Записные книжки, 396). Подобную бытовую традицию быстрого питья крепких
напитков нельзя считать чисто русским явлением, поскольку она уже
много веков распространена и в Европе:
«…речь идет о том, чтобы напиться,
не больно заботясь о вкусе. Южане с насмешкой смотрели на… северных питухов,
которые… свой стакан выпивают залпом» (Бродель, 253). Вообще во
всех традиционных коллективах человек, способный пить быстро и много,
но при этом не пьянеть, пользуется наибольшим уважением. И неслучайно
в русском фольклоре огромные дозы выпитого алкоголя интерпретировались
исключительно как героические — мужественность и сила героя рассматривалась
как прямо пропорциональная его способности к пьянству. Так
что умение Венички поглощать «безмерные» дозы алкоголя сближает его не
только с фольклорными героями, но и со многими литературными персонажами
героико-комического характера, например с Гаргантюа, у которого
тоже была «огромная глотка». Выдающаяся
способность к питию в традиционных
культурах символизировала исключительные личные качества и
высокий социальный статус пьющего. И сам В. В. Ерофеев всегда гордился
своей способностью много выпить и не опьянеть. Венедикт Ерофеев-младший
вспоминал: «Пьяным я его видел редко в детстве. Он же стал пьянеть
только после нескольких операций, когда организм был ослаблен. Стал агрессивен,
в чем раньше еще не замечали. Чем он в нашей деревне славился,
и до сих пор ходит молва, что Венькин папа мог выпить литр водки, все на
него глазели, когда же он, наконец, что-то почувствует,
а он ничего» (Вайль).

— А Модест-то Мусоргский! Бог ты мой, а Модест-то Мусоргский!

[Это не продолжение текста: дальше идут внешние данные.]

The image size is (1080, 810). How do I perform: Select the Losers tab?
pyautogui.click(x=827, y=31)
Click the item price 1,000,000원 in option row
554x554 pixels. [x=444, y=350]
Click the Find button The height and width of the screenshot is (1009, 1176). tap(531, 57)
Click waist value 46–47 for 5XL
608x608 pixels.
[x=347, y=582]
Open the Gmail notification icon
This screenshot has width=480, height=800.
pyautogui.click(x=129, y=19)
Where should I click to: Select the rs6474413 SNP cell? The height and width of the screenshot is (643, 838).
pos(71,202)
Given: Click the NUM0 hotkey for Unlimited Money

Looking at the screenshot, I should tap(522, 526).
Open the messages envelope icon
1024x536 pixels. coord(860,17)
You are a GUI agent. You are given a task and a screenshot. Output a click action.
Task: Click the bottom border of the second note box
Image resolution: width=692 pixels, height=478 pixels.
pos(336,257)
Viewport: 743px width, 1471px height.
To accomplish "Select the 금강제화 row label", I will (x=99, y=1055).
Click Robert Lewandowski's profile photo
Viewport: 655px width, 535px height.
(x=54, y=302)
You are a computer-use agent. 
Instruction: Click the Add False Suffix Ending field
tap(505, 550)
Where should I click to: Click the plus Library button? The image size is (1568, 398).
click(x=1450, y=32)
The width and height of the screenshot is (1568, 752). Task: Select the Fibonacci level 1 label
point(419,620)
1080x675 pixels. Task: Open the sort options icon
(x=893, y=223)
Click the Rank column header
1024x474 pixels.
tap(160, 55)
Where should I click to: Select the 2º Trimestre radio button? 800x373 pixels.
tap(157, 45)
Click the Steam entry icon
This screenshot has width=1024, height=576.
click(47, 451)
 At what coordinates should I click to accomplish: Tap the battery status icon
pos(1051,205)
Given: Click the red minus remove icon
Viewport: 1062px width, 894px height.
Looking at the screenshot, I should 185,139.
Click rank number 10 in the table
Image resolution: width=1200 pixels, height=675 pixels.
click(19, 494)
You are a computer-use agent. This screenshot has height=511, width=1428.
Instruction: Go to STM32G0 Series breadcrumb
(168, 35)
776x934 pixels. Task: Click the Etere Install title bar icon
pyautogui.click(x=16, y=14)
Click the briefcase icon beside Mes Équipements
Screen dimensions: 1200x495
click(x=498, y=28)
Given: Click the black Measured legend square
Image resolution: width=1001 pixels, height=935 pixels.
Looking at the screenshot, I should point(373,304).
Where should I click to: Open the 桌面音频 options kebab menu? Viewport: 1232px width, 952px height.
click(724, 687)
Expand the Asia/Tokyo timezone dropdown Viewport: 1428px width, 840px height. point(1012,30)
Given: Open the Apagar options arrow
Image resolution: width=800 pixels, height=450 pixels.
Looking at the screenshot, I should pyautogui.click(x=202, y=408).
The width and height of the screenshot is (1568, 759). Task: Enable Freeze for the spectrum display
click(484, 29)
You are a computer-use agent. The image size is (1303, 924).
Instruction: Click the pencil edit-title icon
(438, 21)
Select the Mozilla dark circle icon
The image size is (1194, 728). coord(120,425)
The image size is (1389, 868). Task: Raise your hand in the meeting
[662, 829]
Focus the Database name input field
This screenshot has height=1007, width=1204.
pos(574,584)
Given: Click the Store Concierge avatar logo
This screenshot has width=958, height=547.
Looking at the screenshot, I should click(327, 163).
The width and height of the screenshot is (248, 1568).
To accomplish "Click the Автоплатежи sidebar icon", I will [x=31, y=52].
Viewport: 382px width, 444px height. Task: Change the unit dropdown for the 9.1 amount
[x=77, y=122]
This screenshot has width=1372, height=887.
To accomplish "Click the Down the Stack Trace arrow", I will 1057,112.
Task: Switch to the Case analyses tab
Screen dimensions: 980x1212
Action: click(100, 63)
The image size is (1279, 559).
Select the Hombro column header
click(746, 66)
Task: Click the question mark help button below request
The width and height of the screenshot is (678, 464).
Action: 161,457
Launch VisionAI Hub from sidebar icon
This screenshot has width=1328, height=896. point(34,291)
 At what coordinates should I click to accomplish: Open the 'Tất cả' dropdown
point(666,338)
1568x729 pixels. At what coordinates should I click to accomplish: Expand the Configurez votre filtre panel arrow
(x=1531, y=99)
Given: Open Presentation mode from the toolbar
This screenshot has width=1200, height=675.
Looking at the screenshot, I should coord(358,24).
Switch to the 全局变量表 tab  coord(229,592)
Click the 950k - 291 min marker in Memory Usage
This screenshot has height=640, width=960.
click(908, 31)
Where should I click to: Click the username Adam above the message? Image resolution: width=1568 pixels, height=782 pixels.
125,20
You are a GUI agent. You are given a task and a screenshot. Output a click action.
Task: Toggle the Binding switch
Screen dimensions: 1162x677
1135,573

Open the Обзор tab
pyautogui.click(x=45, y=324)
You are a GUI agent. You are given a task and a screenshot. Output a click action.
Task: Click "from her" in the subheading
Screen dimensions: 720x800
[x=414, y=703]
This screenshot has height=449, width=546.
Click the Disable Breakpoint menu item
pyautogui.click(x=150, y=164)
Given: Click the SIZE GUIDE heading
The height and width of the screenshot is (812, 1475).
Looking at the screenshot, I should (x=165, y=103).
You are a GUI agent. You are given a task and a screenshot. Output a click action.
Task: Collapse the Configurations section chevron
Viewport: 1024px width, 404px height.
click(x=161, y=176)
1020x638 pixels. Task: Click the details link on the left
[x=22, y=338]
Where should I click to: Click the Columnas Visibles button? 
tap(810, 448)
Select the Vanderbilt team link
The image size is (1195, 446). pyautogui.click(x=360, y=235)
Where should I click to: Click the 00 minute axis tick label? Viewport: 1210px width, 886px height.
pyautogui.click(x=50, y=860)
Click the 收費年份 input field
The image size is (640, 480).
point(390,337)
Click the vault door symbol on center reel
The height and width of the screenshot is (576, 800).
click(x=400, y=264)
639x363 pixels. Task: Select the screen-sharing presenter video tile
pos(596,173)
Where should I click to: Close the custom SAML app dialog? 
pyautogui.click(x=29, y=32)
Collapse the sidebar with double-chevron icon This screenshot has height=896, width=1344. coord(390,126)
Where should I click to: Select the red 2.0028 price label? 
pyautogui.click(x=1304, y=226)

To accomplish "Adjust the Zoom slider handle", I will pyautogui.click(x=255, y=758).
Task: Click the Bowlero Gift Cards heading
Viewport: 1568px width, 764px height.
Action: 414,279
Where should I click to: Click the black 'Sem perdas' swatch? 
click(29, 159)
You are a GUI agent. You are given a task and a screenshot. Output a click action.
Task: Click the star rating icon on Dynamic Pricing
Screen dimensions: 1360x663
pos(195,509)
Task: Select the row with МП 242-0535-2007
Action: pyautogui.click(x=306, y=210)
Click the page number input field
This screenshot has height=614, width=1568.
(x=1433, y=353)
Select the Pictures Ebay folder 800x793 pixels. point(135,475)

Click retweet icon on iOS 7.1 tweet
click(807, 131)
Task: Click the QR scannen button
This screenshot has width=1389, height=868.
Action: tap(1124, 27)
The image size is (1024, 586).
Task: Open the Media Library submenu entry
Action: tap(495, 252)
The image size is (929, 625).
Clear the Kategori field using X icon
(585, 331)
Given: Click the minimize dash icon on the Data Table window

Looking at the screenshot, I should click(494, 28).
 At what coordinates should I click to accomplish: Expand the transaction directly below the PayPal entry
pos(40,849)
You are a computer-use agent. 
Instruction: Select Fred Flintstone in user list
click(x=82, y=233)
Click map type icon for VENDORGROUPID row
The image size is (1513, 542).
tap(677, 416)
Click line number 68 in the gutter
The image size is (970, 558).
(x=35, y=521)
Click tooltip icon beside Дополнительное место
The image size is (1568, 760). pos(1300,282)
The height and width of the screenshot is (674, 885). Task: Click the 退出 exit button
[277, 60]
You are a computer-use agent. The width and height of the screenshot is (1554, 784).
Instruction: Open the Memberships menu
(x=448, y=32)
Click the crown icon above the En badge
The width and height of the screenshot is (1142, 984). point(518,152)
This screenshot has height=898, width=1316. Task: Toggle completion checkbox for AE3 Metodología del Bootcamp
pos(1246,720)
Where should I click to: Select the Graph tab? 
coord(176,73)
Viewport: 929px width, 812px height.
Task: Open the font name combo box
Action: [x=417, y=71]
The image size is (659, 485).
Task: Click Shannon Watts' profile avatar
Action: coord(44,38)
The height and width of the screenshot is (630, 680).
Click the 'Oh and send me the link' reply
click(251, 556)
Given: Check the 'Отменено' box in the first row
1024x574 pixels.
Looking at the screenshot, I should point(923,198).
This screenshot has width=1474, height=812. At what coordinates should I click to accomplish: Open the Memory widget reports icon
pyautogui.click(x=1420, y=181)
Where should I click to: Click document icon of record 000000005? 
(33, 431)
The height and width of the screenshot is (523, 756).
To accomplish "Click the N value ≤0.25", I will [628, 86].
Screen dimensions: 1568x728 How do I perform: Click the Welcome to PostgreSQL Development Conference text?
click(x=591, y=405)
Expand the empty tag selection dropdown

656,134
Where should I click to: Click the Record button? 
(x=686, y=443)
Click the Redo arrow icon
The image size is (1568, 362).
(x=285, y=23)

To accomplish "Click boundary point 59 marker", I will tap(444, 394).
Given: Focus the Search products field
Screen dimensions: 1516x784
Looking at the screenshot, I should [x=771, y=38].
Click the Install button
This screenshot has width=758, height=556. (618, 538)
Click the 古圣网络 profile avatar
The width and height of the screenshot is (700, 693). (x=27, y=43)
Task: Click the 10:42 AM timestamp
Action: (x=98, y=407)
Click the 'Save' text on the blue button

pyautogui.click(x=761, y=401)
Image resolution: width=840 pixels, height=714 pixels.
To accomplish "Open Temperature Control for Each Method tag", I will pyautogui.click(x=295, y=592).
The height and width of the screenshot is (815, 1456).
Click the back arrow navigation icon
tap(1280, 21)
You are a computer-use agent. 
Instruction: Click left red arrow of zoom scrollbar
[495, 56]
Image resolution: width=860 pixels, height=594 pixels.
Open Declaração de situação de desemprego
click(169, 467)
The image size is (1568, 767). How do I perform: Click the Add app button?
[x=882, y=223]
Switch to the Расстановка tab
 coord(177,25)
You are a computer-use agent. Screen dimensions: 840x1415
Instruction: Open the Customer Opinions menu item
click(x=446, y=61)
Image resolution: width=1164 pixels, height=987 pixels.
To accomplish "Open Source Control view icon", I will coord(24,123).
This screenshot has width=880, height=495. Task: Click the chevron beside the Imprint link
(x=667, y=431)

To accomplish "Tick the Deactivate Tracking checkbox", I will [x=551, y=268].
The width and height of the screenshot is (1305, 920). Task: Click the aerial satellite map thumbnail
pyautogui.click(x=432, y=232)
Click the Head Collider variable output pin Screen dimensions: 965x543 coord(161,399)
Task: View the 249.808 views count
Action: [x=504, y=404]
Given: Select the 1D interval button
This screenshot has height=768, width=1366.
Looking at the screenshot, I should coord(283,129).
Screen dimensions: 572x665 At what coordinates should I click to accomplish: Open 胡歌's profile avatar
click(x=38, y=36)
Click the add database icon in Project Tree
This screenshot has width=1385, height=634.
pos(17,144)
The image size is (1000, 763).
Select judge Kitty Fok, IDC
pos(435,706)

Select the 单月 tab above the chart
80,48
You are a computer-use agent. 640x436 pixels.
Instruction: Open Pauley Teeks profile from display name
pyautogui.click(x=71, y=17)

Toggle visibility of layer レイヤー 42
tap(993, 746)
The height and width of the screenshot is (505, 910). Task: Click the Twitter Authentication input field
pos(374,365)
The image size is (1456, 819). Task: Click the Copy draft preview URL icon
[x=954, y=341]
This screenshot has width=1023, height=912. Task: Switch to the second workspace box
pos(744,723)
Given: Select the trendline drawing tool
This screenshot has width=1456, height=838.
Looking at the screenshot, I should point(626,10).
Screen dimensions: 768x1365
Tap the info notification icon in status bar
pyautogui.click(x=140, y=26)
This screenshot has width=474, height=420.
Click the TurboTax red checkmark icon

М. П. Мусоргский действительно пил очень много, о чем сохранились
свидетельства современников. Н. А. Римский-Корсаков был его близким
другом почти 20 лет. В 1871–1872 годах они даже жили в одной квартире. Он
на протяжении многих лет безуспешно пытался оказывать на своего друга
благотворное влияние, требовал от него более усердных занятий музыкой
и прекращения пьянства. Но Модест Мусоргский был человек депрессивный,
эмоциональный, безудержный в своих увлечениях. Зачастую он ночи
напролет просиживал в ресторациях со своей свитой собутыльников.
В профессиональном сообществе он постепенно стал изгоем, поскольку
последние годы жизни пил, практически не переставая. Умер он в нищете
в солдатском госпитале. Описание в поэме внешности композиторов, как
подметил Эдуард Власов, восходит к портретам всклокоченного и нетрезвого
М. П. Мусоргского работы И. Е. Репина и утонченного Н. А. Римского-
Корсакова
во фраке кисти В. А. Серова. Сцена пробуждения Мусоргского
в канаве («вставай, иди умойся и садись дописывать свою божественную
оперу „Хованщина“!»), по мнению комментатора, восходит
к биографии композитора: «…поздно ночью Корсаков возвращался домой.
Мусоргский… обычно уже спал… А ранним утром появлялся Стасов…
„Одеваться, умываться!“ — гремел Стасов» (Кунин, 56).